> Passage
==*==
Co-chairman Halford said that Mr. Rogers' threshold
statement was that the State is spending more than it is
taking in on an annual basis. Is that correct in the
dictionary terms or is that only correct when looking at the
general fund component? Mr. Rogers said that he believed
his statement was unrestricted general fund spending and
specifically chose those words because the work in closing
the fiscal gap that the commission focused on, unrestricted
general fund spending. Certainly, the voters could decide
to stop putting money into the permanent fund and make up a
$250 million a year of the deficit through that action.
That's a choice that could be made that I believe no one on
the commission could have supported.
Co-chairman Halford said that was most likely where the
economist in question and the whole process kind of go head
to head. It is not understood that there's a significant
limitation on the terms. Essentially both of the statements
are correct.
Senator Zharoff asked the basic intent of having the
permanent fund in place. Mr. Rogers advised that he was on
the staff of the State House when the constitutional
amendment HJR 39 was debated and recalled at the time the
amendment was being debated was on setting aside a portion
of Alaska's oil wells so we could deal with the State's need
once the oil was gone. Most of the discussion in 1976
focused around whether it was ethical for the current
generation to spend the windfall that had been millions of
years in the making. The decision was it was not ethical
and that it was important that a portion of that oil well be
saved to benefit future generations. In the debate and the
discussion over the summer of 1976 it was primarily on
insuring that there would be revenue sources available to
the State once the oil was gone. In the next year, after
the permanent fund was adopted, the discussion at that time
shifted to whether this was a trust fund or a development
finance fund and there were two approaches at the time.
One, use the fund to build up Alaska and two, it was more
the nature of a trust fund. After the 1979 oil price
increase the idea of protecting the funds from raze by the
Legislature by using a dividend came up. It was in your
first term, Senator, and that of Senator Halford that the
issue of how to preserve the fund as a trust and how to
avoid allowing it to lead the way as was the case in
Alberta, through development projects, that the dividend was
proposed and came forward. The long range financial
planning commission in our report, attempted to balance both
the initial trust fund to use for State government and
protect that trust fund by giving out a dividend in the plan
that calls for some reduction in the dividend but preserving
the dividend.
Senator Phillips added that in 1969 when there was the bonus
lease of $900 million essentially most of that money was
spent on government which triggered the discussion about
having a permanent fund for future generations. That is why
in the late 70's early 80's we had a symbolic $900 million
deposit sponsored by Representative Freeman as a replacement
for the first $900 million. Mr. Rogers concurred. Co-
chairman Halford stated that it was a creation of a
coalition that never really reached a conclusion as to the
absolute purpose of the money but recognized some of the
responsibility to carry some of it forward. Many people
thought it was for government. Some thought it was to avoid
spending it. Every new revenue projection increased the
availability for appropriation by hundreds of millions of
dollars in the 1979-1980 era. Mr. Rogers concurred. The
votes cast in the Legislature on the deposit in those two
Legislatures were probably among the best votes because they
did prevent the budget from growing even further and
creating bigger fiscal problems today. Co-chairman Halford
said that whenever asked about what should be done with the
money he answers that "our kids should get to decide".
==*==
> Source data
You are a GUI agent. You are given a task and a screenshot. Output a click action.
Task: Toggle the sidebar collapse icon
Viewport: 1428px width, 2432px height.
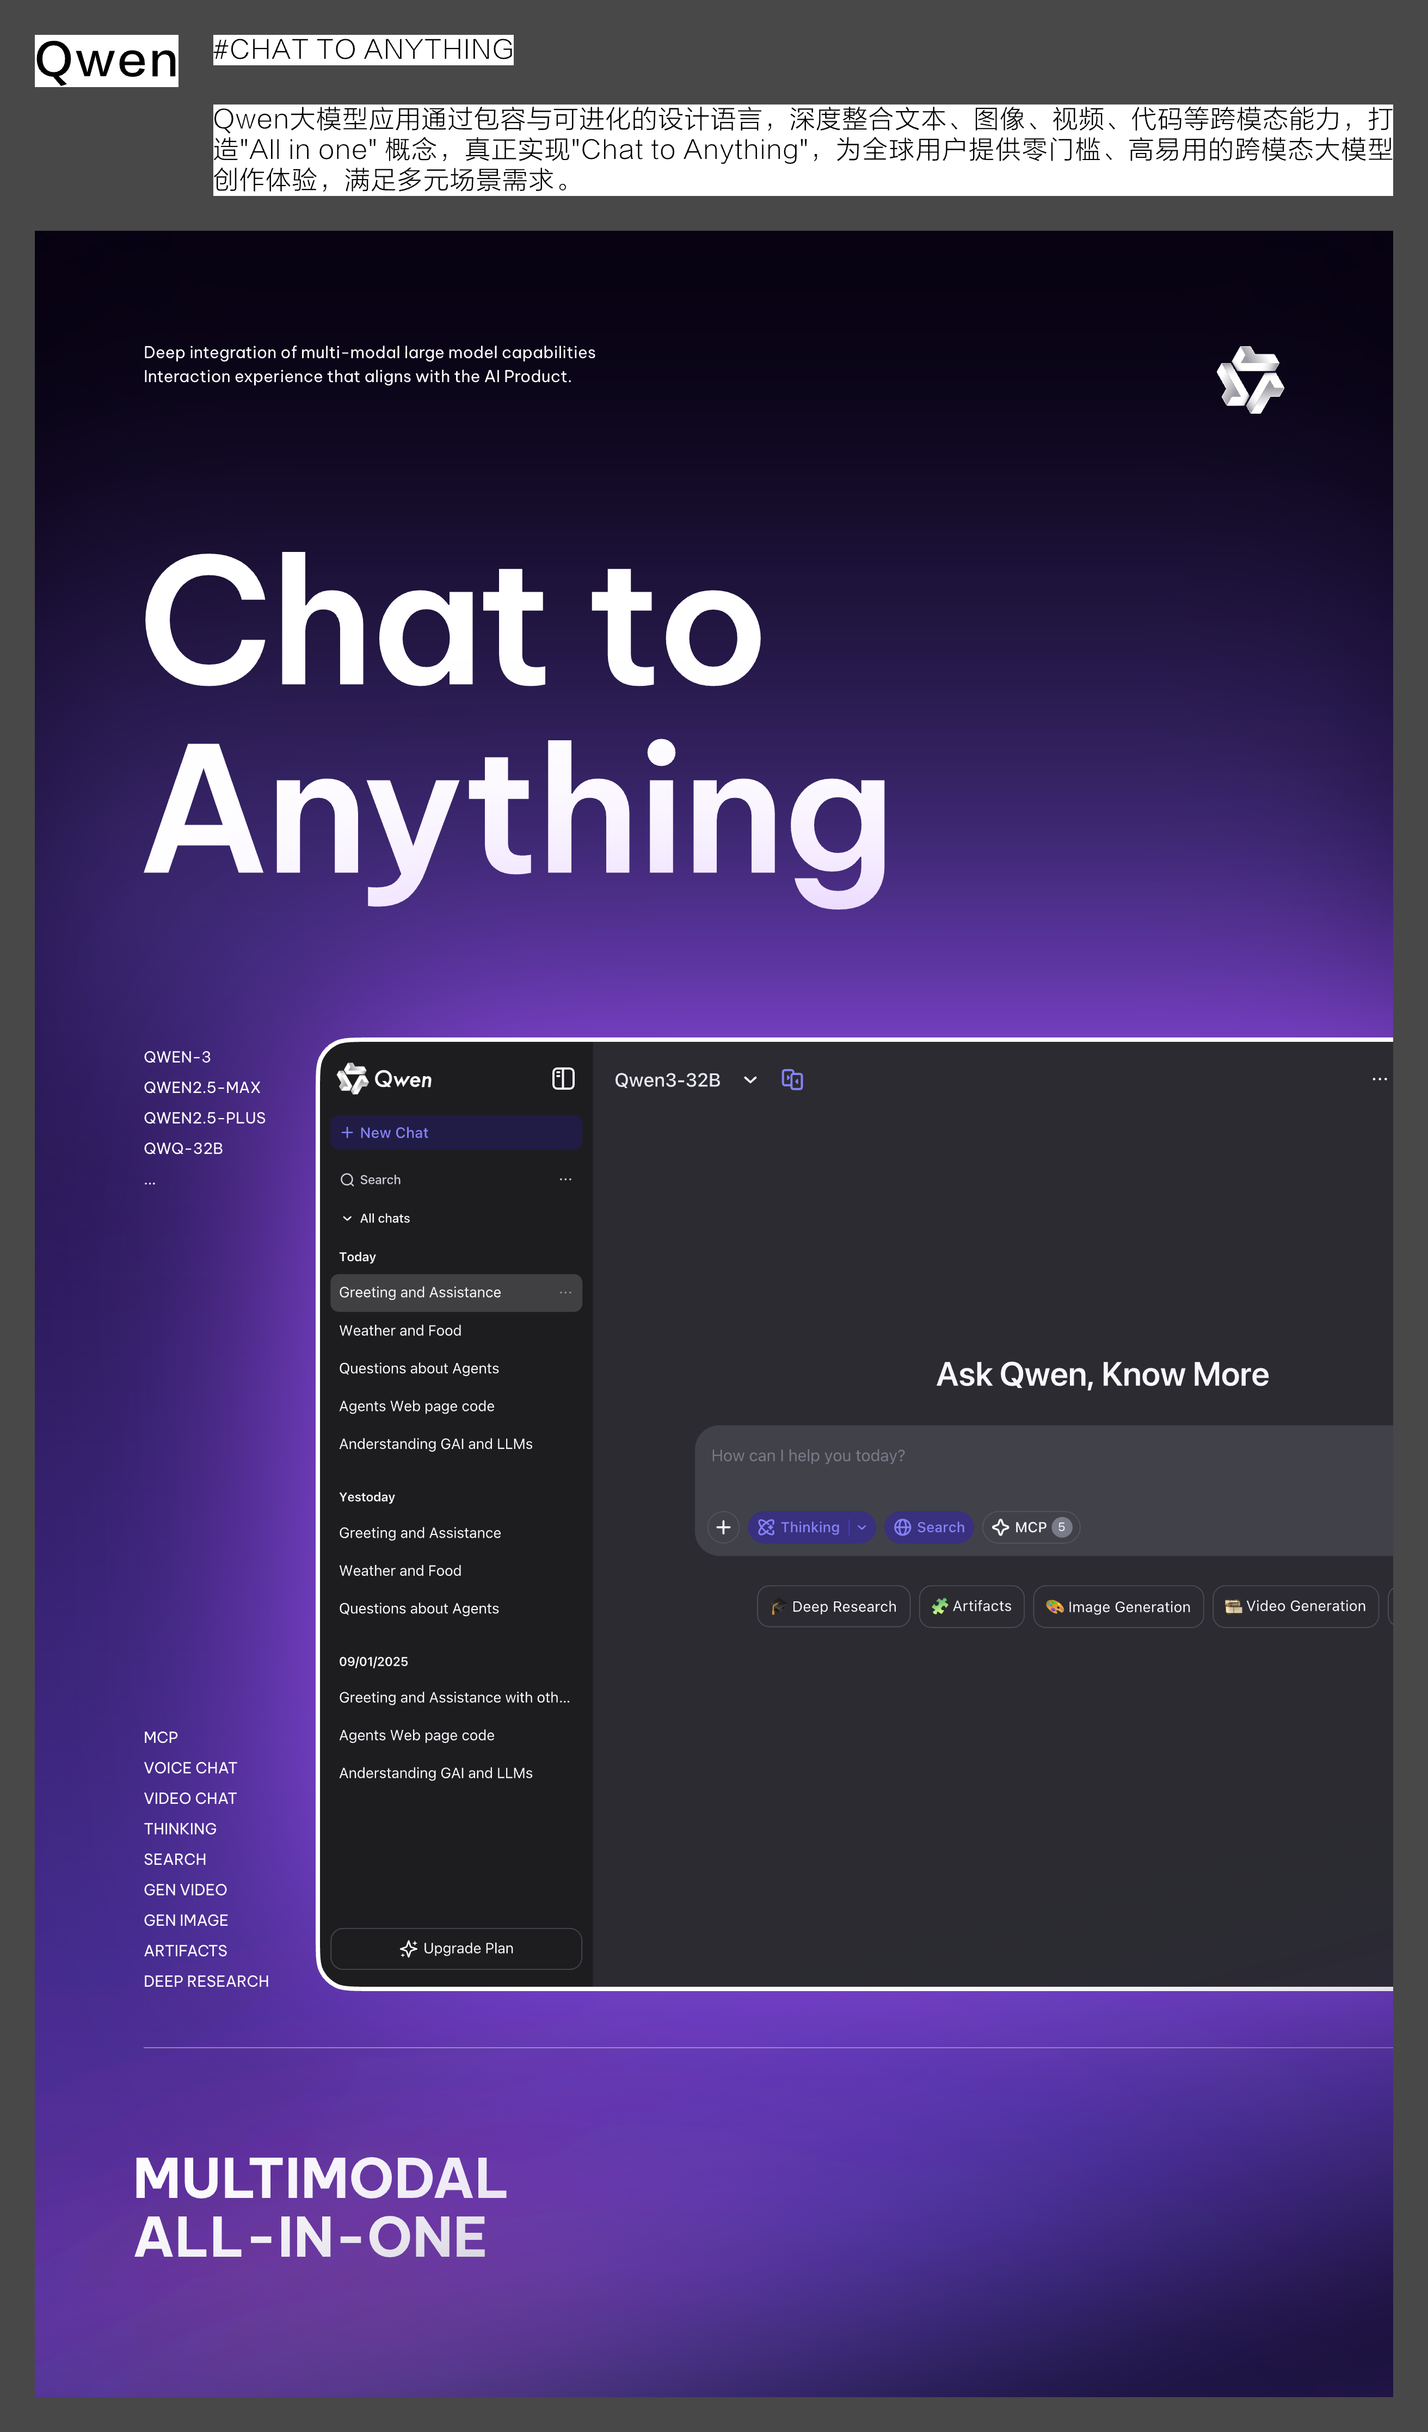point(563,1079)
==*==
> Required work
For each statement below, say yes or no to whether the transcript on the permanent fund agrees with it, and quote the words from the transcript that decide it.
1. Most of the 1976 discussion was about whether it was ethical for the current generation to spend the windfall.
2. The bonus lease in 1969 brought in $250 million.
3. The idea of using a dividend came up after the 1979 oil price increase.
The material plays no part in what comes next.

> Expected answer
1. Yes: "Most of the discussion in 1976 focused around whether it was ethical for the current generation to spend the windfall that had been millions of years in the making."
2. No: "in 1969 when there was the bonus lease of $900 million"
3. Yes: "After the 1979 oil price increase the idea of protecting the funds from raze by the Legislature by using a dividend came up."